New Muffin Test for Diabetes Easier to Swallow for Patients
There could be treats in store for people who go for diabetes testing, if results from a recent study influence medics. Instead of the icky glucose drink generally given to patients, the study recommends “the muffin test”, which is as yummy as it sounds.
Testing for diabetes, one of the growing diseases of affluent nations as our eating habits and lifestyles fail to improve and obesity levels rise, involves the patient attending the doctor’s office or local health center having had nothing to eat since the day before. The patient is then given a drink sweetened with a measured amount of glucose and a finger stick blood test is done. A glucose test called HbA1c is done on the sample to determine whether the glucose level is 126Mg or higher per deciliter of blood. A normal person who has not eaten will have between 70 and 100Mg of glucose in their blood, so a reading of 126 or higher indicates pre-diabetes or diabetes.

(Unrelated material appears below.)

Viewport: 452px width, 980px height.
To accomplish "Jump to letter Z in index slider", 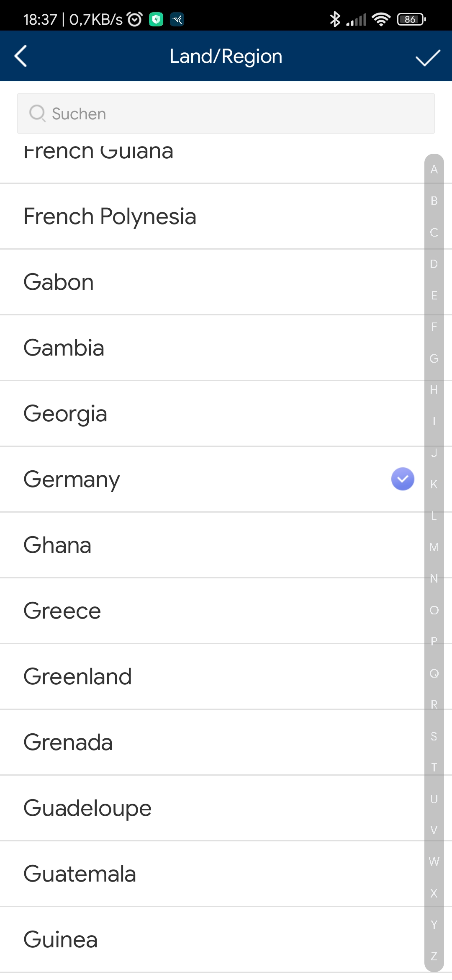I will (434, 956).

However, many doctors will tell you from experience that some patients have problems with the glucose test because they find the sweet drink unpleasant. Some feel sick after drinking it and many patients put off coming for the test or even refuse it altogether because they cannot face having to take the drink.
Researchers at the Albert Einstein College of Medicine, New York, feel that eating real everyday food might be a better bet for both patients and doctors, making the test easier to swallow for the patient and giving the medics a more realistic idea of how the body is dealing with proper food.

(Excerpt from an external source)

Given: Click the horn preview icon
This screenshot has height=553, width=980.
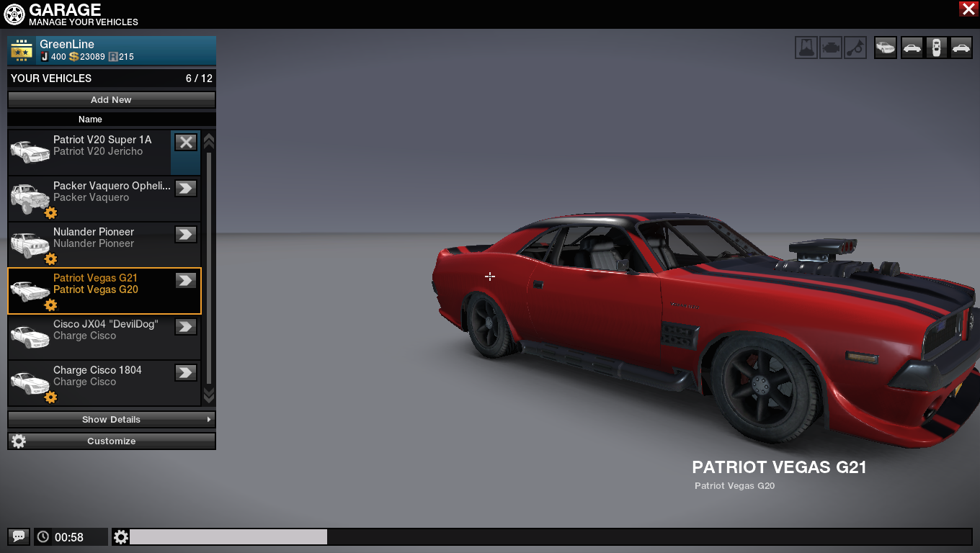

The team found that women in particular hate going for glucose tests because they find the drink nauseous. However, the study showed consuming a muffin instead led to better testing and is also cheaper to provide than the standard drink.

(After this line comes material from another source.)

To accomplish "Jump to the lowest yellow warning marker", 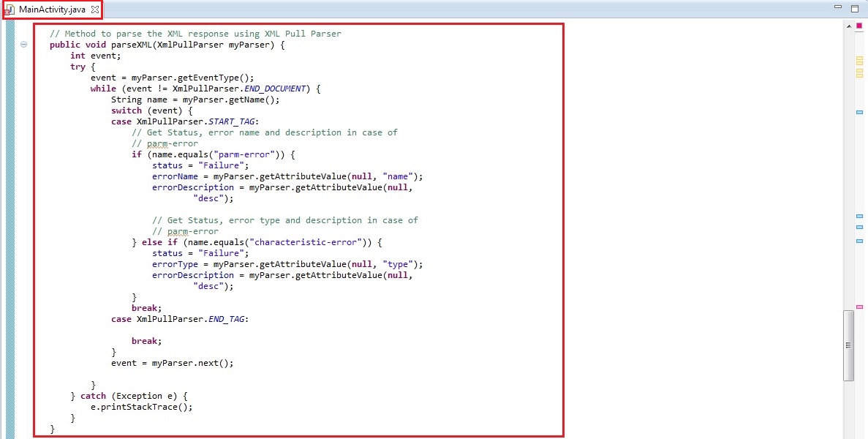I will [859, 75].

The study tested 73 women aged in their 40s and 50s, who were given a muffin in a variety of flavors including blueberry and chocolate from the local bakery instead of the drink. 12 other not so lucky women were given the drink.
After two hours, the women were all tested for glucose levels, and eight of the 73 women were proved to have impaired glucose tolerance – women who would have been missed in the normal glucose testing. In the group of 12 women given the glucose drink, one was shown to have impaired glucose tolerance – but the muffin test picked up a second woman in this group.
Delicious though the idea of muffin testing is, it does have some drawbacks. While a muffin costing about $1 is certainly cheaper than a $5 bottle of glucose it is difficult to see how a medical center could store an item with such a short shelf life, and muffins are not a given quantity as recipes vary from store to store.
But the muffin is less likely to make anyone feel sick as the drink does, might motivate more people to go for their glucose tests instead of putting them off or refusing them altogether, and does give a better picture of how the body reacts to proper food of the kind people would be likely to eat in daily life.